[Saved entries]
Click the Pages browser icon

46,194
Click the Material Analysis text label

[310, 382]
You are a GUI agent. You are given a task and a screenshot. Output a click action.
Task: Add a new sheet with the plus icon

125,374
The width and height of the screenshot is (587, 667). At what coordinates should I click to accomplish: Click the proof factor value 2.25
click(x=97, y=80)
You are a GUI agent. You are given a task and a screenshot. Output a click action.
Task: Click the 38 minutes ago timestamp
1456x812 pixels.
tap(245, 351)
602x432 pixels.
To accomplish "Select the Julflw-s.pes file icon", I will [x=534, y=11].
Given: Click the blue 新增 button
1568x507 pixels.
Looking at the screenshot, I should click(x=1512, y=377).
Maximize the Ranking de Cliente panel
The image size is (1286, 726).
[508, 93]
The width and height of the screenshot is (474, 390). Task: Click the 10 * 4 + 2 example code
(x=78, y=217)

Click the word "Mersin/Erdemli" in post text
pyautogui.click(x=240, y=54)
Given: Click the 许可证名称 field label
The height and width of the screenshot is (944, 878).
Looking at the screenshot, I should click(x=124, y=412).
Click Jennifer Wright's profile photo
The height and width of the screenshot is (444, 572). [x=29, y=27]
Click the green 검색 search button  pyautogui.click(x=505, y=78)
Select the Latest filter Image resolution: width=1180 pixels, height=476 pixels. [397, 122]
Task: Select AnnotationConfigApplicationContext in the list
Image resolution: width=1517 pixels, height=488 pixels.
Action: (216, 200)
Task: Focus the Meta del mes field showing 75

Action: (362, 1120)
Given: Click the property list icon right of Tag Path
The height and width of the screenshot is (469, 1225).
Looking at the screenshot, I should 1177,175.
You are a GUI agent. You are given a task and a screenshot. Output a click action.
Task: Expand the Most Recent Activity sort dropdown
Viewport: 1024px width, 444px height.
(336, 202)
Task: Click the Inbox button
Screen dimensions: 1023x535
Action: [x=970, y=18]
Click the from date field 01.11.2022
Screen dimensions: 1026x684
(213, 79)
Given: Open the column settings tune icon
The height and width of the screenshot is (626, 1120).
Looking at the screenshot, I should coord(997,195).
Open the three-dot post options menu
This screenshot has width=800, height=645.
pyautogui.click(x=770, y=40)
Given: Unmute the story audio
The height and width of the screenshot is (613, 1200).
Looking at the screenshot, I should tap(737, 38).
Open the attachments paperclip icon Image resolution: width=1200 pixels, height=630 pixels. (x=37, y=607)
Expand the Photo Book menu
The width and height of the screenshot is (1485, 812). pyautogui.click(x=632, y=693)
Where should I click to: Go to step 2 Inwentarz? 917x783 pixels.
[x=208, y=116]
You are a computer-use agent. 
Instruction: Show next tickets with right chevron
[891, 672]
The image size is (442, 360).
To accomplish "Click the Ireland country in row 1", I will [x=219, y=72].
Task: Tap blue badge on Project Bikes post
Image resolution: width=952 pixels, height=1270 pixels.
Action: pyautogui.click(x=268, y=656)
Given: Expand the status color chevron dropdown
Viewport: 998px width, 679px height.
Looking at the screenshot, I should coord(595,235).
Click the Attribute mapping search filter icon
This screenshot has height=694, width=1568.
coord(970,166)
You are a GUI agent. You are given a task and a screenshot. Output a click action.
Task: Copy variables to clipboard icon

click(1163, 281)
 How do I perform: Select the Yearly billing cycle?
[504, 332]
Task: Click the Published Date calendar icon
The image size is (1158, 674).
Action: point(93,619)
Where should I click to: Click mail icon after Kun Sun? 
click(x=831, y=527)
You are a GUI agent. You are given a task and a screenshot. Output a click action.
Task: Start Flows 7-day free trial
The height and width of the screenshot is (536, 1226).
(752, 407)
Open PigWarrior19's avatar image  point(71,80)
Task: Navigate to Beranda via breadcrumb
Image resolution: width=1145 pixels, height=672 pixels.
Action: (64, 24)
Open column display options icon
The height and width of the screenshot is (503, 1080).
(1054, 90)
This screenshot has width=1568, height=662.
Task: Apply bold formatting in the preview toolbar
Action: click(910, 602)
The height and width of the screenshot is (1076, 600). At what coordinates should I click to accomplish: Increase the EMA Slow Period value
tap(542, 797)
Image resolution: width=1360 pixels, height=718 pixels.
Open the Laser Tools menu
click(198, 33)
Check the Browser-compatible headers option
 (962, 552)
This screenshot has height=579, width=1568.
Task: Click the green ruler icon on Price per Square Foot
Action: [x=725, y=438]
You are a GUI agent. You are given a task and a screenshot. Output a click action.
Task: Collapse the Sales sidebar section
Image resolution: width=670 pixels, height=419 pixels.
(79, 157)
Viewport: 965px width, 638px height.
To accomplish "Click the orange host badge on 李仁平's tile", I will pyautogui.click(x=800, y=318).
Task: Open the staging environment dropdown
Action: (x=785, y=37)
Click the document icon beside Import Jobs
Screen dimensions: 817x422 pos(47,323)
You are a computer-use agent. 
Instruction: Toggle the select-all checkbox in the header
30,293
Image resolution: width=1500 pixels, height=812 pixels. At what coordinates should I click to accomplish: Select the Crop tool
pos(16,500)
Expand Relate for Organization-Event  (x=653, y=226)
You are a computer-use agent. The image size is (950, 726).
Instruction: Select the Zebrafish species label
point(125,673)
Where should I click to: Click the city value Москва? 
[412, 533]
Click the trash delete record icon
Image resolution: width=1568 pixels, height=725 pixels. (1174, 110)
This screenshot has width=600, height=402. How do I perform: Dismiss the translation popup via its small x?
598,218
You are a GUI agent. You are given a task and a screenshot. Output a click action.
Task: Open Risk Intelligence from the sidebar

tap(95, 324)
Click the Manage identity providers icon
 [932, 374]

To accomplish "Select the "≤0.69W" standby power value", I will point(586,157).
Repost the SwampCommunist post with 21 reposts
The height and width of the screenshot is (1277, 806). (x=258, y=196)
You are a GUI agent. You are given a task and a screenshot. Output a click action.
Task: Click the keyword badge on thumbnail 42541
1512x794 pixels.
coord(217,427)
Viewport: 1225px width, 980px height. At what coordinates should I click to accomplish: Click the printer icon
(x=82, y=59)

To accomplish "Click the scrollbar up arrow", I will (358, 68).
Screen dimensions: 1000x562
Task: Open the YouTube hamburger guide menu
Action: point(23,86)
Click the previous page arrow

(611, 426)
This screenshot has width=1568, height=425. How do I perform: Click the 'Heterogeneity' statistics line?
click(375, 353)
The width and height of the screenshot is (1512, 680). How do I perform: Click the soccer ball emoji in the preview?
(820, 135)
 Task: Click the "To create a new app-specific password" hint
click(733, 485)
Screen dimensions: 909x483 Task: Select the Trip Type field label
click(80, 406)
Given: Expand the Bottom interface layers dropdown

● **Task brief**: Find and copy each line above that includes the string "blue".

● **Task response**:
Given: Click the blue 新增 button
Task: Tap blue badge on Project Bikes post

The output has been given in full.